Dazed witnesses today described the chaos and horror after a suicide bomber triggered a powerful blast at a concert by US pop star Ariana Grande in the English city of Manchester that killed at least 22 people, including children. Stephanie Hill and her daughter Kennedy were at the concert. She said the police and emergency services entered the massive Manchester Arena soon after the blast, but she still did not feel safe. “The police were all there, there were armed police with… their guns, there were ambulances. “They were there so quickly it was unbelievable. But we didn’t know, even then we didn’t know what was going on. “We were thinking ‘oh my God, we’re going to get shot’. “So we ran, we ran and we hid under a bridge for about forty minutes.”

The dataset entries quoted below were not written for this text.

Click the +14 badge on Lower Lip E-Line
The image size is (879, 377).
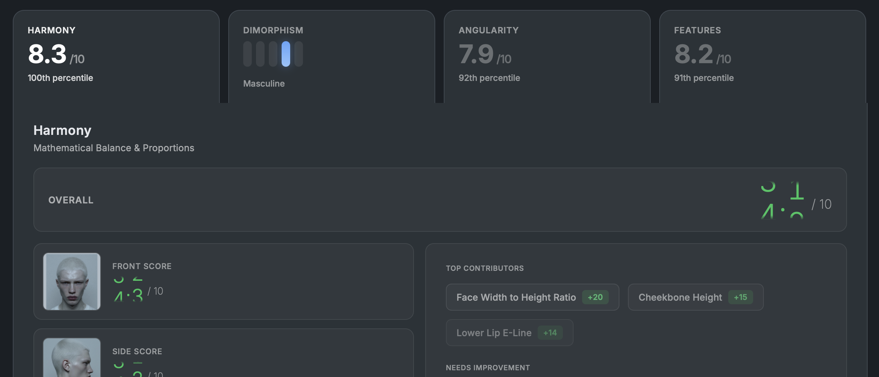550,333
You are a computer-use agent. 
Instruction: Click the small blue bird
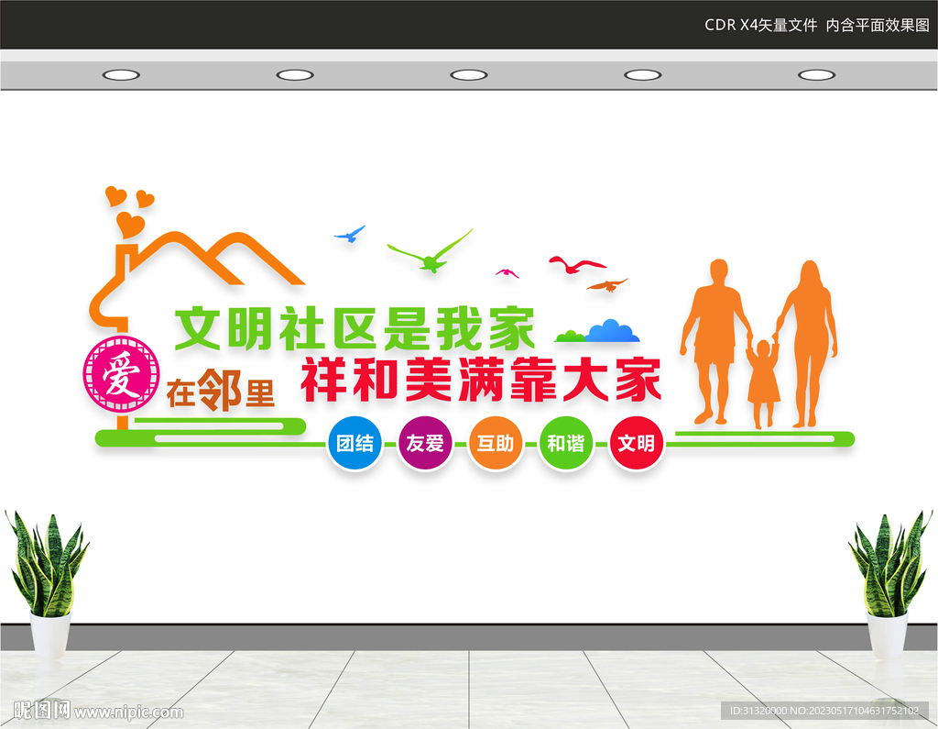(350, 234)
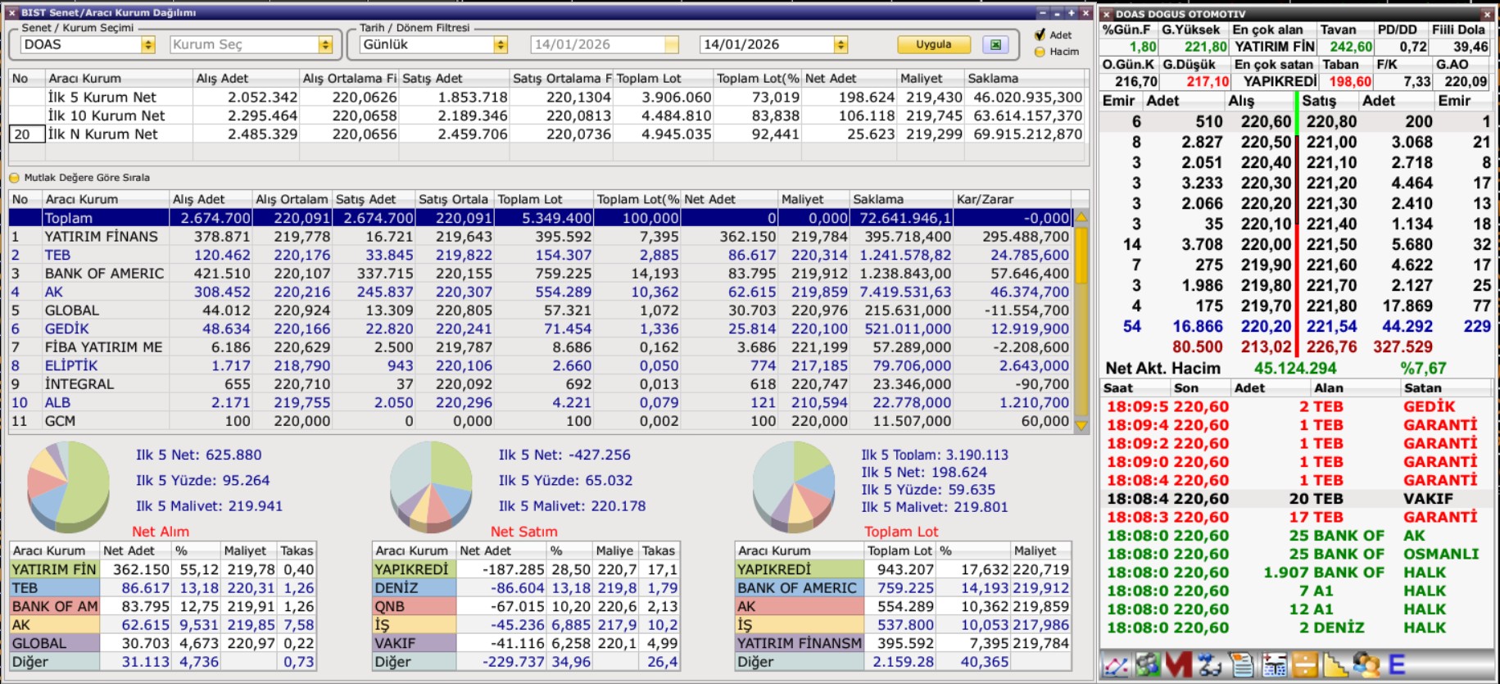Toggle Mutlak Değere Göre Sırala option
Viewport: 1500px width, 684px height.
point(14,178)
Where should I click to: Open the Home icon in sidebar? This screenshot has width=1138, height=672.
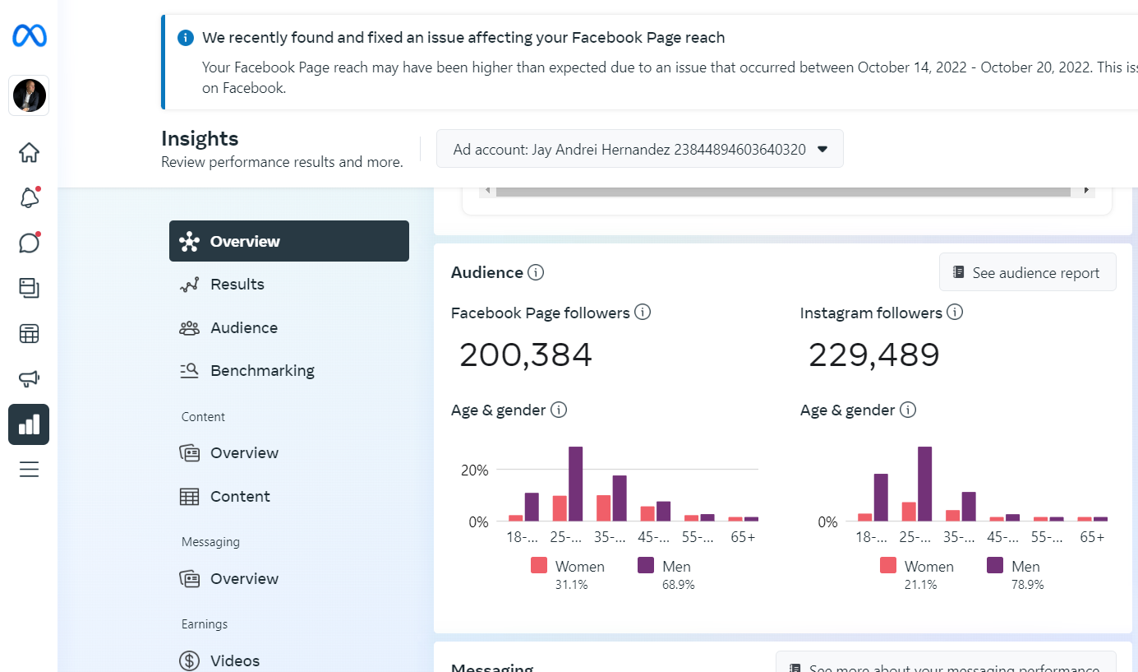click(x=29, y=152)
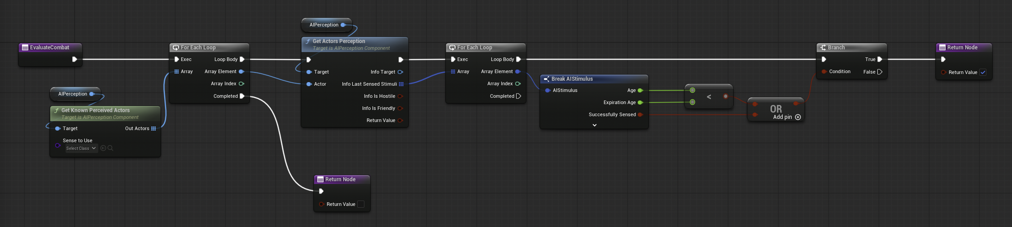The height and width of the screenshot is (227, 1012).
Task: Check Return Value on the lower Return Node
Action: point(361,204)
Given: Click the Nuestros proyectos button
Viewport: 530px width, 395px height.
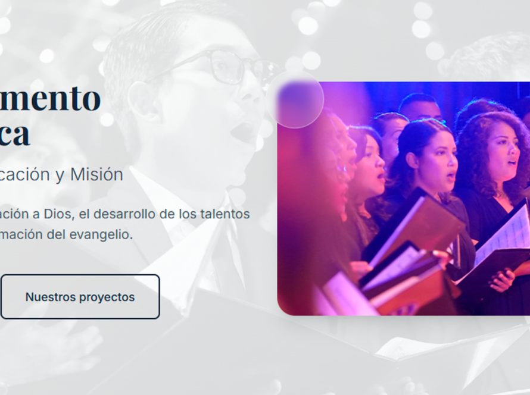Looking at the screenshot, I should point(80,297).
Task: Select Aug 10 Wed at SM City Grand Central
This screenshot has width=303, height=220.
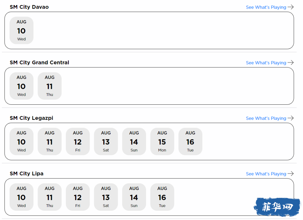Action: click(21, 86)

Kennedy said at first the arena was “scarily still for five or six seconds… then everybody just ran.” Rebecca Horrocks, 17, was at the concert with a friend. They were heading to the exit when the explosion went off. “The lights had just come up. We were about to leave through the exit and the explosion shook the floor and there was a bit of smoke coming through the exit. “Everything was silent for a moment then people started screaming and running in the opposite direction and running out of the exit. “We are so lucky to be alive and I’m so sorry I can’t say the same for others,” Horrocks was quoted as saying by the BBC.
Nicky Betteridge was also there with her daughter, Summer. “All of a sudden there was a huge bang and then within seconds people behind me started screaming and running, running past us,” she said. “So I grabbed Summer and said ‘run’ and we started running with everybody else, there were hundreds of people running. “We got to the stairs and everyone was pushing… trying to get down as quickly as we could. “And then we ran outside onto the road and there were lots of people there, crying and shouting.”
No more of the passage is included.